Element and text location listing
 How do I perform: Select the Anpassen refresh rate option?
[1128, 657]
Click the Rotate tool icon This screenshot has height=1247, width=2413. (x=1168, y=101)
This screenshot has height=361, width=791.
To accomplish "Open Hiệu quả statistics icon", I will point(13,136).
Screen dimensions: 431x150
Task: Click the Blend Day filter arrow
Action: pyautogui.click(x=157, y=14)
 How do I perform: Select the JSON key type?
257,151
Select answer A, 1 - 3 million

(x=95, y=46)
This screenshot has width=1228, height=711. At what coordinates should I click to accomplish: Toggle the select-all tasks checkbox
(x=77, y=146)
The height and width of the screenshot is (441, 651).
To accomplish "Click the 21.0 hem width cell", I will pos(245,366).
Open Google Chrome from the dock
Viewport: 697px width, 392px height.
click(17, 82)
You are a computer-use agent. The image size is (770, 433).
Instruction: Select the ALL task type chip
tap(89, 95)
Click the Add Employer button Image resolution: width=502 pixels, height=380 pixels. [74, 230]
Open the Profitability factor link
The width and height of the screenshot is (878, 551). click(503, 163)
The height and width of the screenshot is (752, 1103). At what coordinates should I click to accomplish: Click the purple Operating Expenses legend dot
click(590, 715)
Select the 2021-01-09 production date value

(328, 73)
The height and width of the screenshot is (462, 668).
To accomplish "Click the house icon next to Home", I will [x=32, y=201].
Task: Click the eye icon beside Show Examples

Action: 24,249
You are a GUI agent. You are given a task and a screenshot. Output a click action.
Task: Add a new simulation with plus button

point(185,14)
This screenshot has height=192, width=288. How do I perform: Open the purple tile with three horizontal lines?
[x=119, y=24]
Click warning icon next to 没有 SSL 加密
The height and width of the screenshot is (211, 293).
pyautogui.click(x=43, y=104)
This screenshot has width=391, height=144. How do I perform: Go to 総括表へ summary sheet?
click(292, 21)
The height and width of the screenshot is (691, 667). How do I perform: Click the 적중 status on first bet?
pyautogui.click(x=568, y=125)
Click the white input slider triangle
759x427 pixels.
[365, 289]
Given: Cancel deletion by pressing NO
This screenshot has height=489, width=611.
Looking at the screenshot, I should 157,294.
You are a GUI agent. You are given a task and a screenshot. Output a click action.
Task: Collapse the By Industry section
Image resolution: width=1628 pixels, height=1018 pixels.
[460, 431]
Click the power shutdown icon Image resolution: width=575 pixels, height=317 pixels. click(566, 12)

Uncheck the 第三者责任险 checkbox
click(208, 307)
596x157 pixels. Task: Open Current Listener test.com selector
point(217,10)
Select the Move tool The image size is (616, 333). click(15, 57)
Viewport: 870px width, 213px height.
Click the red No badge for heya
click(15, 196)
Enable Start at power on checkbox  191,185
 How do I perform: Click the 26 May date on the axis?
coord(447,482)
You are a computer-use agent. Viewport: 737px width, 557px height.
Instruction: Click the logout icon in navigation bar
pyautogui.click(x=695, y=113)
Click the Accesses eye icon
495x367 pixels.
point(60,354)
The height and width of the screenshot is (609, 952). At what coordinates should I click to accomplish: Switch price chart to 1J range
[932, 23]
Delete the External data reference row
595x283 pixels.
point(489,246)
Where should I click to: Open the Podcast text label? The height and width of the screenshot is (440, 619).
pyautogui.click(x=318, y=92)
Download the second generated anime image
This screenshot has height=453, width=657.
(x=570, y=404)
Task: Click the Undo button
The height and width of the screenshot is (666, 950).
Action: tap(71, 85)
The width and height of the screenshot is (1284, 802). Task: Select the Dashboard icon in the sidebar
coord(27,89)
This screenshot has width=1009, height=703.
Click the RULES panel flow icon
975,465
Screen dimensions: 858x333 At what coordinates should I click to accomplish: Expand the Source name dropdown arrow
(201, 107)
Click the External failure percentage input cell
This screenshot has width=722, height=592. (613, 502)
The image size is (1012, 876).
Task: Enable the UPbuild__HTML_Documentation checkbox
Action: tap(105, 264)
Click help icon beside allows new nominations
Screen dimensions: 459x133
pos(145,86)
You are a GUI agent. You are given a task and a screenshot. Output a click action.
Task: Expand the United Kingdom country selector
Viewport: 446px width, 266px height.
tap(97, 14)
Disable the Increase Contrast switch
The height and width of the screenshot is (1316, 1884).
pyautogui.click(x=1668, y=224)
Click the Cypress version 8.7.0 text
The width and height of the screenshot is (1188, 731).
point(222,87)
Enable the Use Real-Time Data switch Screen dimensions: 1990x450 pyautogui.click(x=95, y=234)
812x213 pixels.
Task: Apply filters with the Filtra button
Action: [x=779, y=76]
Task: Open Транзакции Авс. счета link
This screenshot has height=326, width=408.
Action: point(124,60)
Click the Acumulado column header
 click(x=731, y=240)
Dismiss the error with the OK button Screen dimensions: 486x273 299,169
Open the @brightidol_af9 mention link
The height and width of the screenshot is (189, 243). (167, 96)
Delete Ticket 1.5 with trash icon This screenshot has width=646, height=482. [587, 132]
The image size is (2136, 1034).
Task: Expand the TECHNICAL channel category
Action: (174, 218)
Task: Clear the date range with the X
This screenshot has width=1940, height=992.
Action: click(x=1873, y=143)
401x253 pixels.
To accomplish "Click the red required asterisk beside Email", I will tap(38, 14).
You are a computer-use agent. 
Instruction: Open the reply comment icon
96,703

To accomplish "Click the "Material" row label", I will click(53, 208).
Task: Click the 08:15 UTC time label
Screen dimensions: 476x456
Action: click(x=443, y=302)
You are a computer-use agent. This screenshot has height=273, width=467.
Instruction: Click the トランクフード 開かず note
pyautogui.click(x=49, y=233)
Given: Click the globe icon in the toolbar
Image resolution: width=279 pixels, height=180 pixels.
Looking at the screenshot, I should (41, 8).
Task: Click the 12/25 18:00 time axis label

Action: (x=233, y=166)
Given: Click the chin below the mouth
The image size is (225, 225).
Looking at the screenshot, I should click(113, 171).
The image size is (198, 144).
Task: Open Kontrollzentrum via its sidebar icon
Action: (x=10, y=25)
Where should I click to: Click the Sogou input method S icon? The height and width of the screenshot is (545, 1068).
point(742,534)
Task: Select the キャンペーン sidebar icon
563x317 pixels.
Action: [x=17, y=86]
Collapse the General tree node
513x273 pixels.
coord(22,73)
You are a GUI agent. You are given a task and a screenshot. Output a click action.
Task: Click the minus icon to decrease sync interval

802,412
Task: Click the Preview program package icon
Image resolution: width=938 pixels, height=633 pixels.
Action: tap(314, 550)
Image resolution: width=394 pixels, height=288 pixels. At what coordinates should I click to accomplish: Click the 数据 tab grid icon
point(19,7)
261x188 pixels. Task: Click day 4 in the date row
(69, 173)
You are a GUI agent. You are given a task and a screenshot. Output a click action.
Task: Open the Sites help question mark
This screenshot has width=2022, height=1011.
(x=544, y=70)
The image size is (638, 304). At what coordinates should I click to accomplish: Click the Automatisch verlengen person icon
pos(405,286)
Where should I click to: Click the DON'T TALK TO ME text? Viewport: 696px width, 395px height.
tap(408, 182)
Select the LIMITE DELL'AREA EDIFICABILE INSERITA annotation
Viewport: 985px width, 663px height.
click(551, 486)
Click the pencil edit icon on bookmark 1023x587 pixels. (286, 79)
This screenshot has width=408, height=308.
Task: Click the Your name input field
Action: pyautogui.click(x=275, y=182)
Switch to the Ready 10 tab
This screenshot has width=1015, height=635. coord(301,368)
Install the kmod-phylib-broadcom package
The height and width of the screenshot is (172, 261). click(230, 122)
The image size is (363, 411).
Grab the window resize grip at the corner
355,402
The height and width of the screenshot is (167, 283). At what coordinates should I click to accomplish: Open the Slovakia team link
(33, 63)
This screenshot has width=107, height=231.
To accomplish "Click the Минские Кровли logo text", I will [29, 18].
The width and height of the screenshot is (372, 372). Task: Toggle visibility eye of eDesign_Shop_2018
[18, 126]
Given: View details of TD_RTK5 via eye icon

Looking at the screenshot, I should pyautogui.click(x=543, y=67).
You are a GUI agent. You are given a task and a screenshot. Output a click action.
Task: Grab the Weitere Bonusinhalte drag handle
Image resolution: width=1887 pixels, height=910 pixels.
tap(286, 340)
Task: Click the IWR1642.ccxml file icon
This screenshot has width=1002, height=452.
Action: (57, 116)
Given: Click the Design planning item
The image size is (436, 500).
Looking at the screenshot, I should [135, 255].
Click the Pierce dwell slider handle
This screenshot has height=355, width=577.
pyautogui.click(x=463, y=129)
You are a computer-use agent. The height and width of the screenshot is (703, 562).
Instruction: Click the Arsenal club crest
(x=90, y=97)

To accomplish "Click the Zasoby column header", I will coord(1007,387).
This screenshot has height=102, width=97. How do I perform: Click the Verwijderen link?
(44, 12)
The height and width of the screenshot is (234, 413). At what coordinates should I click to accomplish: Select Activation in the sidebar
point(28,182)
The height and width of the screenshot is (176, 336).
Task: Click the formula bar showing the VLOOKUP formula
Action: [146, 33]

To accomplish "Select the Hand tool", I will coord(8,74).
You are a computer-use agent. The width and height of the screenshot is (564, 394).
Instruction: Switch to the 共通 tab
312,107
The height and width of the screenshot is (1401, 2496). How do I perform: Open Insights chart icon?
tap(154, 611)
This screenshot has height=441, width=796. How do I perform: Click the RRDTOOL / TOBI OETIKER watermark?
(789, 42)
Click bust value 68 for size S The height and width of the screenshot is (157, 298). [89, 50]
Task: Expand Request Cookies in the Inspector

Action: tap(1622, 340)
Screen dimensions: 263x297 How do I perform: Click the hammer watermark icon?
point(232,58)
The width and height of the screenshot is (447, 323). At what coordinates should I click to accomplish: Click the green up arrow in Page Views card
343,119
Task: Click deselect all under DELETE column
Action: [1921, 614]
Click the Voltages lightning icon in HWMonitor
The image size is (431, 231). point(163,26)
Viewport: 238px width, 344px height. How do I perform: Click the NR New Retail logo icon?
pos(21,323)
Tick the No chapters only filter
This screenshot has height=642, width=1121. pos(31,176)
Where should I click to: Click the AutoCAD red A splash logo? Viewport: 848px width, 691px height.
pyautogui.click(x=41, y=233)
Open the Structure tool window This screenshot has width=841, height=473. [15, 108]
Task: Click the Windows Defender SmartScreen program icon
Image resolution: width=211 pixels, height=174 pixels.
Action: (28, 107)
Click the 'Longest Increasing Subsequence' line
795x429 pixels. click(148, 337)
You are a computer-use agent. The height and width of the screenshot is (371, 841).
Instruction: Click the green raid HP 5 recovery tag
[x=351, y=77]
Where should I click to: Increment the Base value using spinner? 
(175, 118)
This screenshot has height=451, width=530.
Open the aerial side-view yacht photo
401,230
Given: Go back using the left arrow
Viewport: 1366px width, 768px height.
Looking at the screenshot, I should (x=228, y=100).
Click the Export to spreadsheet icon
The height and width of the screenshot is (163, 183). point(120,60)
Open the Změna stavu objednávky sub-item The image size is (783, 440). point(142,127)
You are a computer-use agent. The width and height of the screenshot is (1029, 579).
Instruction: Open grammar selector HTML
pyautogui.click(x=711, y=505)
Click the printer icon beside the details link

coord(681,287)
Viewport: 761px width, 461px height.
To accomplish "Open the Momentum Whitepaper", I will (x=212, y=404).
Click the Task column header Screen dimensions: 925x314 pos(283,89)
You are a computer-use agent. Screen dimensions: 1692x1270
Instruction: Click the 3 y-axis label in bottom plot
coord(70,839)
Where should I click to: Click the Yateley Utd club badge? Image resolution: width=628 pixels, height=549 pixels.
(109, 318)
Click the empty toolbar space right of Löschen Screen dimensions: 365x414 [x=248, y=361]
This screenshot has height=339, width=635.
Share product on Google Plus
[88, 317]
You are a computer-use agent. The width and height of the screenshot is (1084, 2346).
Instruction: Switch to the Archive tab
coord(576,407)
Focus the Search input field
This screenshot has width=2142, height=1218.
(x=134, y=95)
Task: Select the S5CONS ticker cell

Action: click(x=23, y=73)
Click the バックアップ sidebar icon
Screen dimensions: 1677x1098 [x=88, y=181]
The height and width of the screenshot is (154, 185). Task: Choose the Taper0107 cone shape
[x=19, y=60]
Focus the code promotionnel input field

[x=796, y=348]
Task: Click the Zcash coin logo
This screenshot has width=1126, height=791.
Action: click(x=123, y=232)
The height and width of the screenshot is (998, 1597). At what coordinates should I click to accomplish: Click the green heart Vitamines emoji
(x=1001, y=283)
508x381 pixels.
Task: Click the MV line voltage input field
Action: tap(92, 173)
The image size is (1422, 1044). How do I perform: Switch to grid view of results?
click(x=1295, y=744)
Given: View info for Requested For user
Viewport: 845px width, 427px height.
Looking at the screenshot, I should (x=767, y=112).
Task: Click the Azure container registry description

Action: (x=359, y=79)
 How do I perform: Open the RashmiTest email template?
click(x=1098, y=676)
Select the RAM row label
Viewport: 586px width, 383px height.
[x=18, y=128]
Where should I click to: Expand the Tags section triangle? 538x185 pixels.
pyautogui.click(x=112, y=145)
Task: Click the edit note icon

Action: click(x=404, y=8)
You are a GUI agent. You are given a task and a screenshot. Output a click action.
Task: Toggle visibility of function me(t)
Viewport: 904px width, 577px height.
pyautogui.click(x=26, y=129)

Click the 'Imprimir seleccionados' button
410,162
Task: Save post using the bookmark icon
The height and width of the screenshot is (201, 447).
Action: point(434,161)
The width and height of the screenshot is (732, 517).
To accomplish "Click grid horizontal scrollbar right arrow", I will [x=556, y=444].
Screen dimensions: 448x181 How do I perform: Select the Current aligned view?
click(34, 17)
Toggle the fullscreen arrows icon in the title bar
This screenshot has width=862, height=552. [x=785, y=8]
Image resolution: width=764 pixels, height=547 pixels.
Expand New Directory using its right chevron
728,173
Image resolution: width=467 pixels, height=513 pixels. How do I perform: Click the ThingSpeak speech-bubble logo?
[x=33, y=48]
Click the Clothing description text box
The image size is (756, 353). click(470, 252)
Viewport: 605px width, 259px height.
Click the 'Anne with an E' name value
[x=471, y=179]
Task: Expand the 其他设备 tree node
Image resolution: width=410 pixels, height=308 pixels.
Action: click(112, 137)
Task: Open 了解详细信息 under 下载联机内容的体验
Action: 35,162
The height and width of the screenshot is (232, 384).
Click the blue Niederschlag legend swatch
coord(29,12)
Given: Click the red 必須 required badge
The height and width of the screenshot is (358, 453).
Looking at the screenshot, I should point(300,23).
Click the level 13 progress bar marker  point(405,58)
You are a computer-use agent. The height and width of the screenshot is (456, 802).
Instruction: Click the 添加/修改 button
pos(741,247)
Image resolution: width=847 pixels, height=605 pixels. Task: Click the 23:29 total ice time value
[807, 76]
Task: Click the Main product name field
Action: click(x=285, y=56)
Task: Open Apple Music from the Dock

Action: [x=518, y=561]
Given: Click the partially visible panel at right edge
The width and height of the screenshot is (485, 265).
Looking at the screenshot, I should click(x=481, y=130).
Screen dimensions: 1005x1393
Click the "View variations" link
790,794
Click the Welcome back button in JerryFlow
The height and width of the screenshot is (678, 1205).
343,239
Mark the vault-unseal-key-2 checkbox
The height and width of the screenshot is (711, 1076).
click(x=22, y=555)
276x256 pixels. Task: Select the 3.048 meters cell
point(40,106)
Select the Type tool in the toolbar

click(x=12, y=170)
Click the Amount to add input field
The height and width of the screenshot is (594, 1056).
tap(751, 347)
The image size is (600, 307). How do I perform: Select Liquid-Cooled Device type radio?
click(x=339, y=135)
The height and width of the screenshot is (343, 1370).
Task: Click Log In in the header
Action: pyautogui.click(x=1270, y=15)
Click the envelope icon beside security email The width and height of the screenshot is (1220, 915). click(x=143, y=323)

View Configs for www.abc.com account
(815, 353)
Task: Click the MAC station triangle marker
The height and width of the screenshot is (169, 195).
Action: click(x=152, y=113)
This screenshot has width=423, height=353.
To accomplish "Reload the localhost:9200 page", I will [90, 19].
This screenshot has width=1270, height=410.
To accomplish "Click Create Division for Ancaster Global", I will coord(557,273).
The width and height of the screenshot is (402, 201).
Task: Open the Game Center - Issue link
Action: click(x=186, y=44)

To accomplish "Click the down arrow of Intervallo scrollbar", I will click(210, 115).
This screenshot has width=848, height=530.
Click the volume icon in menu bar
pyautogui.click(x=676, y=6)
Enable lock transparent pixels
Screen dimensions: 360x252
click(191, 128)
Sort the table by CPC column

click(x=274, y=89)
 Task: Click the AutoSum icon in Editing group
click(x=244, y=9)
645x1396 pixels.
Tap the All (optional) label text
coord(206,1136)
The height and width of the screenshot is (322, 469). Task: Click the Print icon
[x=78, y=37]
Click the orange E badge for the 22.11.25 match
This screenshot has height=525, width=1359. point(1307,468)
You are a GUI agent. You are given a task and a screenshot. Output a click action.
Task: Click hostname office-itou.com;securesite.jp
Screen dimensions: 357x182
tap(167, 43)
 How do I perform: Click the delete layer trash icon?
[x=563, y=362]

• **Problem statement**
Arrange the lines of the listing above into a numbered list, from the line containing "The width and height of the screenshot is (732, 517)." through the line containing "tap(751, 347)", both included. Omit any blank lines.

• **Exercise output**
1. The width and height of the screenshot is (732, 517).
2. To accomplish "Click grid horizontal scrollbar right arrow", I will [x=556, y=444].
3. Screen dimensions: 448x181 How do I perform: Select the Current aligned view?
4. click(34, 17)
5. Toggle the fullscreen arrows icon in the title bar
6. This screenshot has width=862, height=552. [x=785, y=8]
7. Image resolution: width=764 pixels, height=547 pixels.
8. Expand New Directory using its right chevron
9. 728,173
10. Image resolution: width=467 pixels, height=513 pixels. How do I perform: Click the ThingSpeak speech-bubble logo?
11. [x=33, y=48]
12. Click the Clothing description text box
13. The image size is (756, 353). click(470, 252)
14. Viewport: 605px width, 259px height.
15. Click the 'Anne with an E' name value
16. [x=471, y=179]
17. Task: Expand the 其他设备 tree node
18. Image resolution: width=410 pixels, height=308 pixels.
19. Action: click(112, 137)
20. Task: Open 了解详细信息 under 下载联机内容的体验
21. Action: 35,162
22. The height and width of the screenshot is (232, 384).
23. Click the blue Niederschlag legend swatch
24. coord(29,12)
25. Given: Click the red 必須 required badge
26. The height and width of the screenshot is (358, 453).
27. Looking at the screenshot, I should point(300,23).
28. Click the level 13 progress bar marker  point(405,58)
29. You are a computer-use agent. The height and width of the screenshot is (456, 802).
30. Instruction: Click the 添加/修改 button
31. pos(741,247)
32. Image resolution: width=847 pixels, height=605 pixels. Task: Click the 23:29 total ice time value
33. [807, 76]
34. Task: Click the Main product name field
35. Action: click(x=285, y=56)
36. Task: Open Apple Music from the Dock
37. Action: [x=518, y=561]
38. Given: Click the partially visible panel at right edge
39. The width and height of the screenshot is (485, 265).
40. Looking at the screenshot, I should click(x=481, y=130).
41. Screen dimensions: 1005x1393
42. Click the "View variations" link
43. 790,794
44. Click the Welcome back button in JerryFlow
45. The height and width of the screenshot is (678, 1205).
46. 343,239
47. Mark the vault-unseal-key-2 checkbox
48. The height and width of the screenshot is (711, 1076).
49. click(x=22, y=555)
50. 276x256 pixels. Task: Select the 3.048 meters cell
51. point(40,106)
52. Select the Type tool in the toolbar
53. click(x=12, y=170)
54. Click the Amount to add input field
55. The height and width of the screenshot is (594, 1056).
56. tap(751, 347)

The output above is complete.